Volunteering has long been a major part of Australian community and culture – but as barriers to volunteering grow it is necessary for the State Government to consider innovative ideas to attract and retain our considerable volunteer workforce.
The latest data from the Australian Bureau of Statistics shows that despite WA’s population growing from 2.5 million to 2.7 million since 2016, the number of volunteers has dropped dramatically – from 380,000 to 340,000.
For myself and the many WA residents who volunteer there is nothing more rewarding than giving back to your community. Volunteering also provides opportunities to help others, meet likeminded people, and learn new skills.
In regional WA, where Government and commercial services can be scarce, the adage that volunteers are the lifeblood of their communities still holds true.
The hard work of passionate volunteers helps provide support to those in need, deliver outstanding events for locals and visitors, organise fundraising initiatives, and so much more.
Our regional communities are also assisted by many emergency service volunteers, who provide fire and rescue operations, ambulance services, marine rescue, and others.
Many of these volunteers provide extra services to their communities, such as first aid training or road safety education.
But our expectations of emergency service volunteers and the life-saving services they provide has changed dramatically over the years.
When I began as an emergency service volunteer in the late 1990s, expectations and entry requirements were minimal. I often refer to it as the two arms, two legs and a heartbeat test.
Today, most brigades, groups and units (BGUs) require a national police clearance, working with children check, minimum training standards, regular ongoing training commitments, and adherence to a long list of policies, codes of conduct, and standard operating procedures.
Don’t get me wrong.

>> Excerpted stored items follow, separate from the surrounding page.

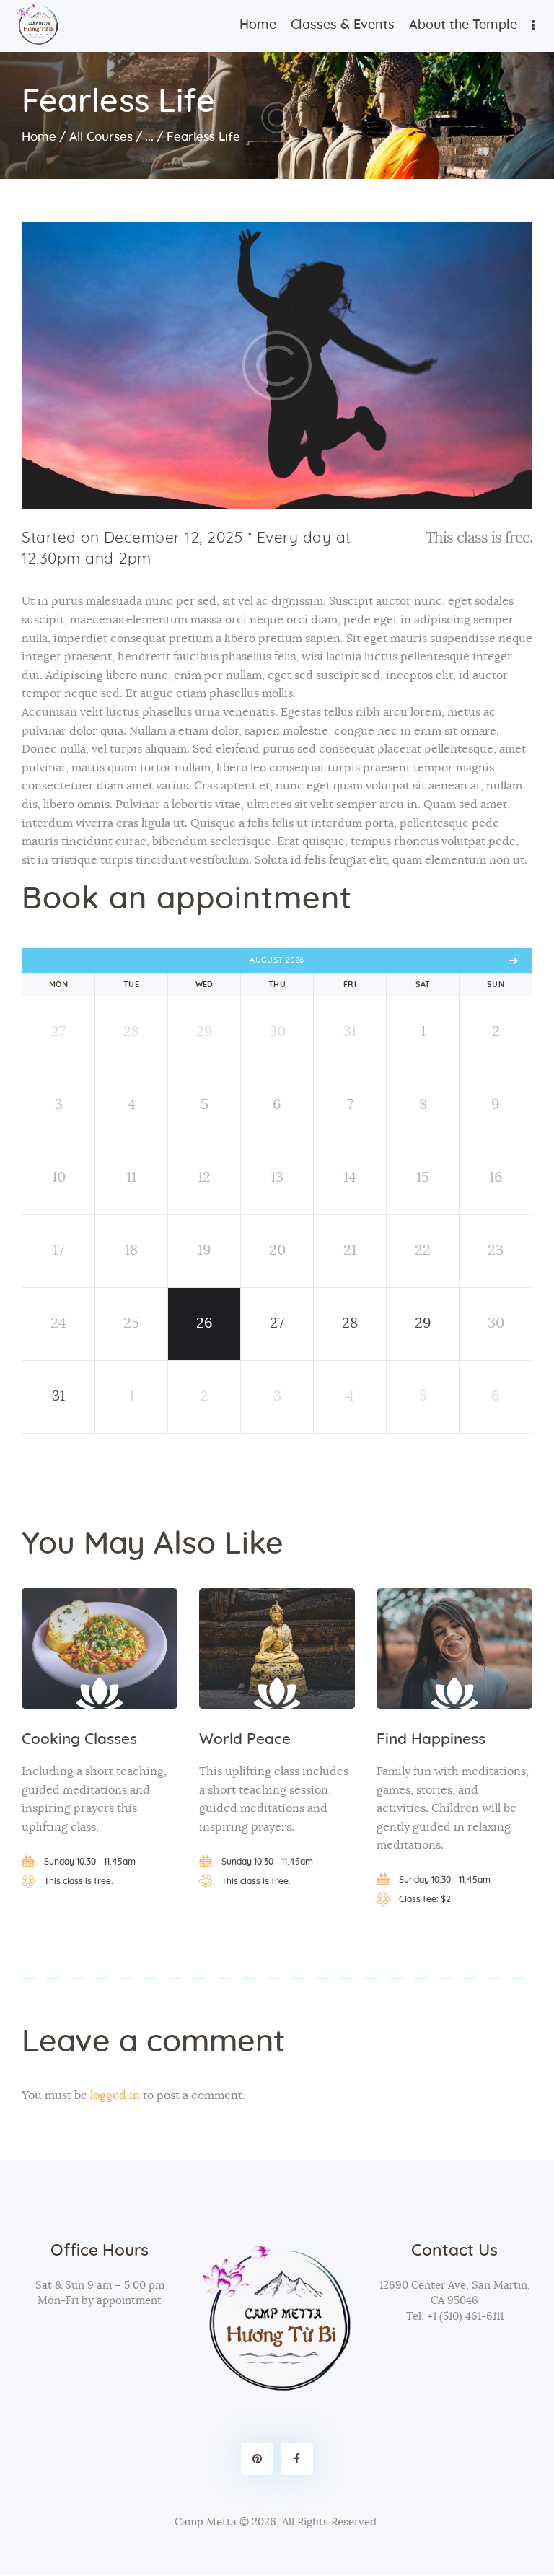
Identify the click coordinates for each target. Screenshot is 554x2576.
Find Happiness (431, 1739)
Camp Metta (206, 2522)
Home (39, 137)
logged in (115, 2095)
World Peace (245, 1739)
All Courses (101, 137)
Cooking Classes (79, 1739)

These are all good things and well-intended, however, increasing administrative barriers do have an impact on attracting and retaining volunteers in the long run.
Add to this the impact of COVID-19, sharp cost-of-living increases, and haphazard support from the State Government around new Occupational Health and Safety legislation and vaccination mandates, and it’s no wonder emergency service volunteers have dropped from 31,000 a decade ago to roughly 26,000 today.
Since becoming the Shadow Minister for Emergency Services and Volunteering, I have attended several Volunteer Employer Recognition Award ceremonies, recognising the contribution of employers to support emergency volunteers.
From this I discovered the enormous number of businesses, big and small, who support their employees to respond to emergencies and participate in volunteering.
Following the devastating 2019-20 Black Summer bushfires on the east coast, the Federal Government also implemented measures to support Commonwealth public sector workers to volunteer – providing up to 20 days a year of paid leave for recognised emergency service volunteers.
Imagine if the State Government followed the lead of the private sector and the Federal Government by formalising paid emergency service leave for the State’s 214,000 public sector employees – almost a quarter of which are already living in our regions as teachers, police, child protection workers and in a variety of other roles.
This simple measure – which could easily be accommodated within the State Government’s $5.7 billion budget surplus – would help reduce the financial burden of volunteering and may encourage more public sector workers to take up the call and become volunteers.
While some may not support the notion of paying volunteers, this policy does not force payment upon anyone. Rather, it provides workers with the option to take leave from their public sector roles to attend emergencies – often at a physical and emotional cost for responders – while reducing the financial impact of lost income.
It would also send a signal to emergency service organisations of their value and importance.
Given WA’s vulnerability to cyclones, floods and dangerous fire events, and our reliance on volunteers to respond to these disasters, we must do all we can to support those who step up when we are in need.
Politicians and policy makers need to do more than the proliferation of selfies on social media that we see on a regular basis. Thanking volunteers for their service, as important as it is, will not be enough to reverse the trend of volunteering decline in Western Australia.
Boosting volunteering in WA should be a priority for all of us. Without volunteers our communities would not be the vibrant, safe places that they are. Ignoring the decline in volunteering will come at a significant financial cost to our State and a potentially tragic cost for regional communities.
We continue to ask our volunteers to train more, respond more, and do more in their communities. It’s time the State Government steps up and meets them part way.